While being forced to watch college football’s Big 10 Championship recently, a new commercial from Humane World for Animals filled my TV screen — and I must admit, it was quite well done. However, I had never heard of this organization, so while my husband focused on the struggles of Ohio State, I did some digging and came to realize the rebranding of the Humane Society of the United States — notorious for undercover videos, ballot initiatives, and the actions of its former CEO — to the new moniker.
After a brief side quest on Google, I learned what that ex-CEO, Wayne Pacelle, is up to these days and, unsurprisingly, he’s still going after animal agriculture via his own organization, Animal Wellness Action. Upon finding his LinkedIn profile and scrolling through a few posts, this little gem stuck out at me.

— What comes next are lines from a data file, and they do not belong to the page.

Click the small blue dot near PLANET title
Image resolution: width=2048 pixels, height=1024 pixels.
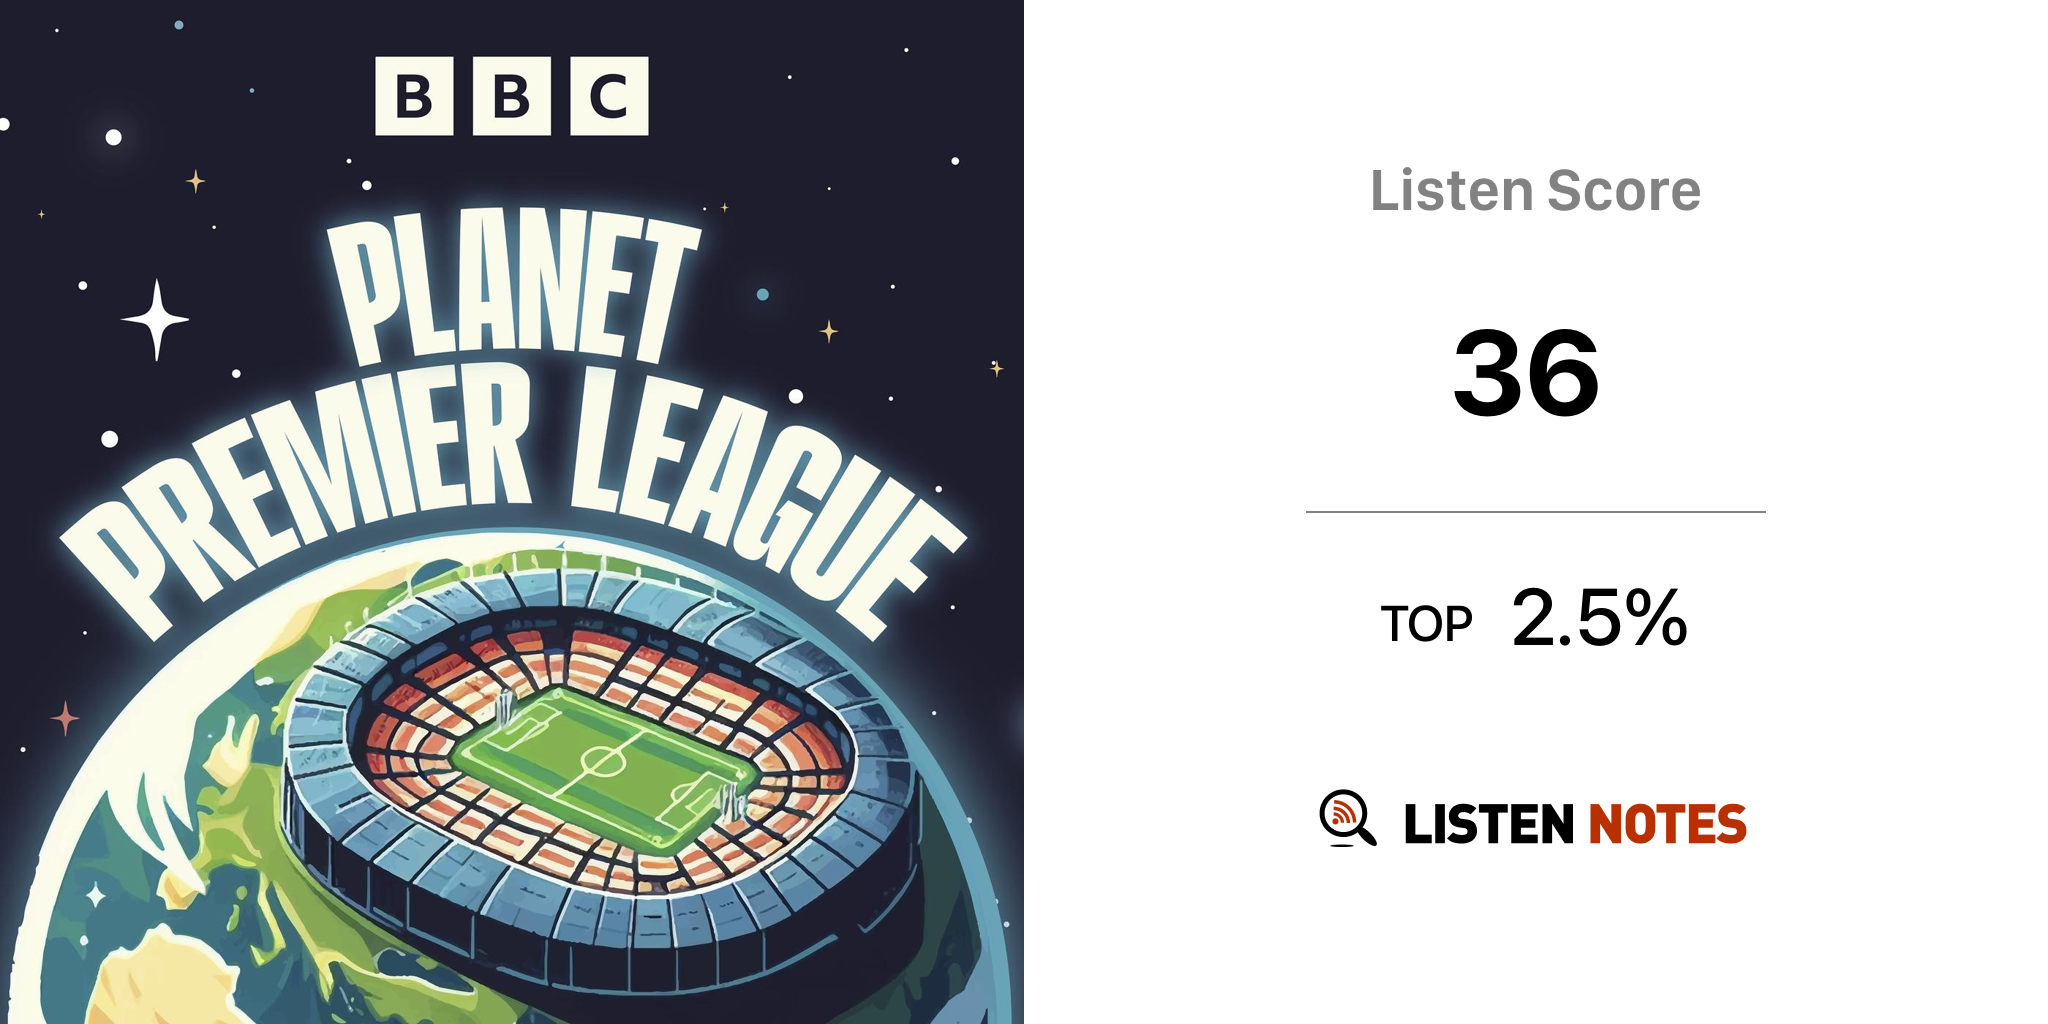[763, 294]
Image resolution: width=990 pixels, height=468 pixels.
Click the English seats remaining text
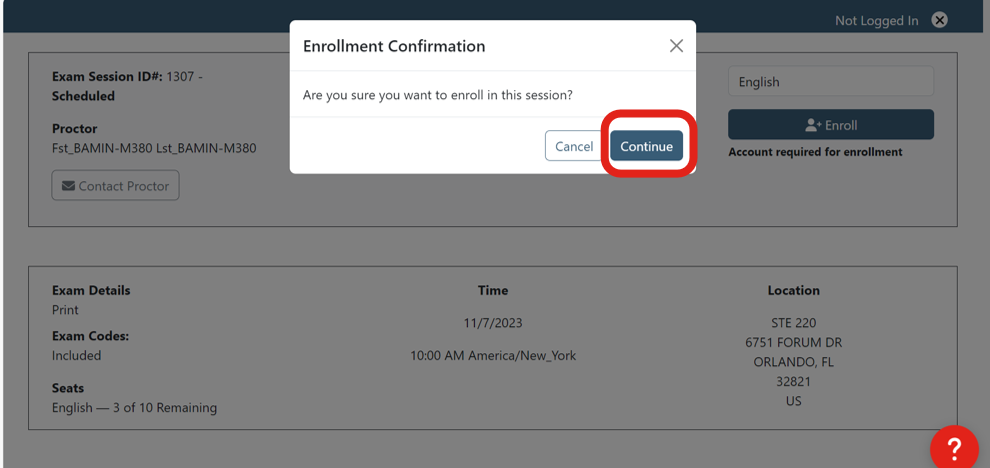click(x=134, y=408)

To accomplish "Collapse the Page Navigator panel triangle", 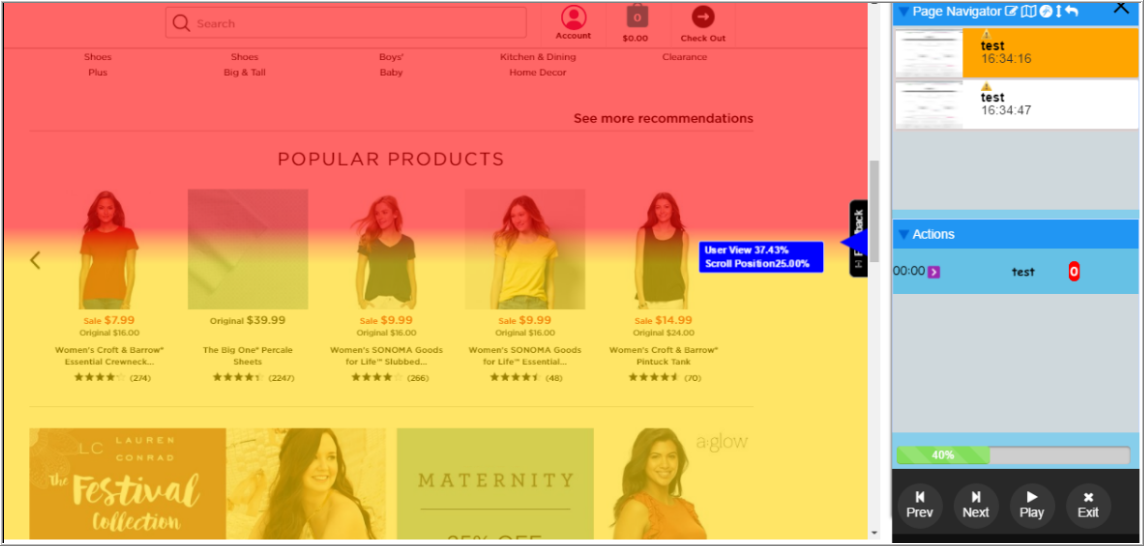I will (904, 12).
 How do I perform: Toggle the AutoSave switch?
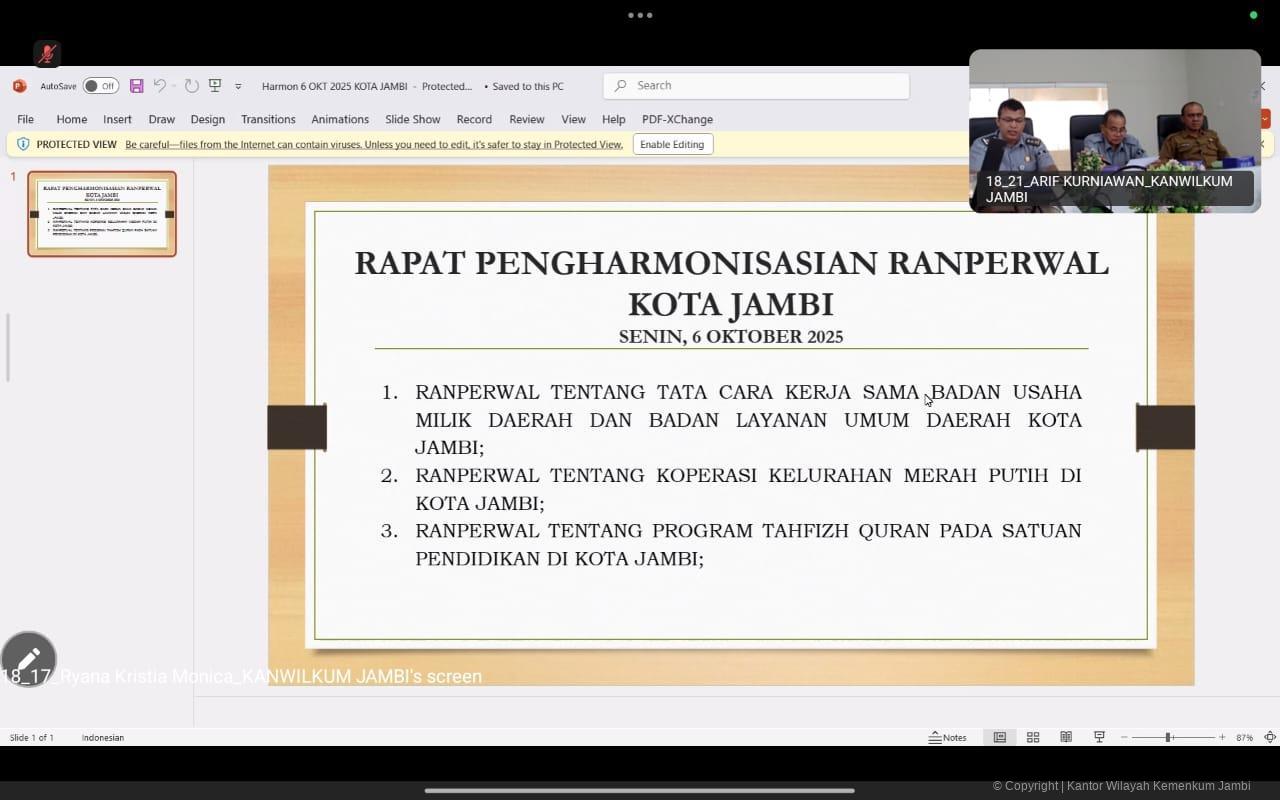(x=100, y=86)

Before I get too far down the gravel road on this, for those new to the animal welfare battleground and blissfully unaware of Proposition 12, let me catch you up a bit.
Prop 12, formally known as the Farm Animal Confinement Initiative, is a California state law that created specific minimum space for livestock such as breeding pigs, veal calves, and laying hens. Additionally, the law bans the sale of pork, veal, and eggs in California if they come from animals confined in spaces smaller than what the outlines, regardless of where they were raised. This may seem like a negligible detail, but it has massive implications for pig, dairy calf, and hen farmers who have little say in what supply chain or markets their products are funneled toward once the animals leave their farm.
The law, which originated as a ballot initiative by the Humane World for Animals (which at the time was known as HSUS) and and fellow animal-rights organization Farm Sanctuary, was voter-approved in 2018 and has had tremendous impact on the food animal industry since its implementation (it started becoming fully enforced in January 2024).
California is one of the largest consumer spending state economies, thus, farmers and retailers who want access to those consumer dollars have no other choice than to conform and remodel their housing facilities, even if they don’t live in California. That last part just really burns my bacon — I still find it unconscionable that one state can dictate the farming practices of the other 49.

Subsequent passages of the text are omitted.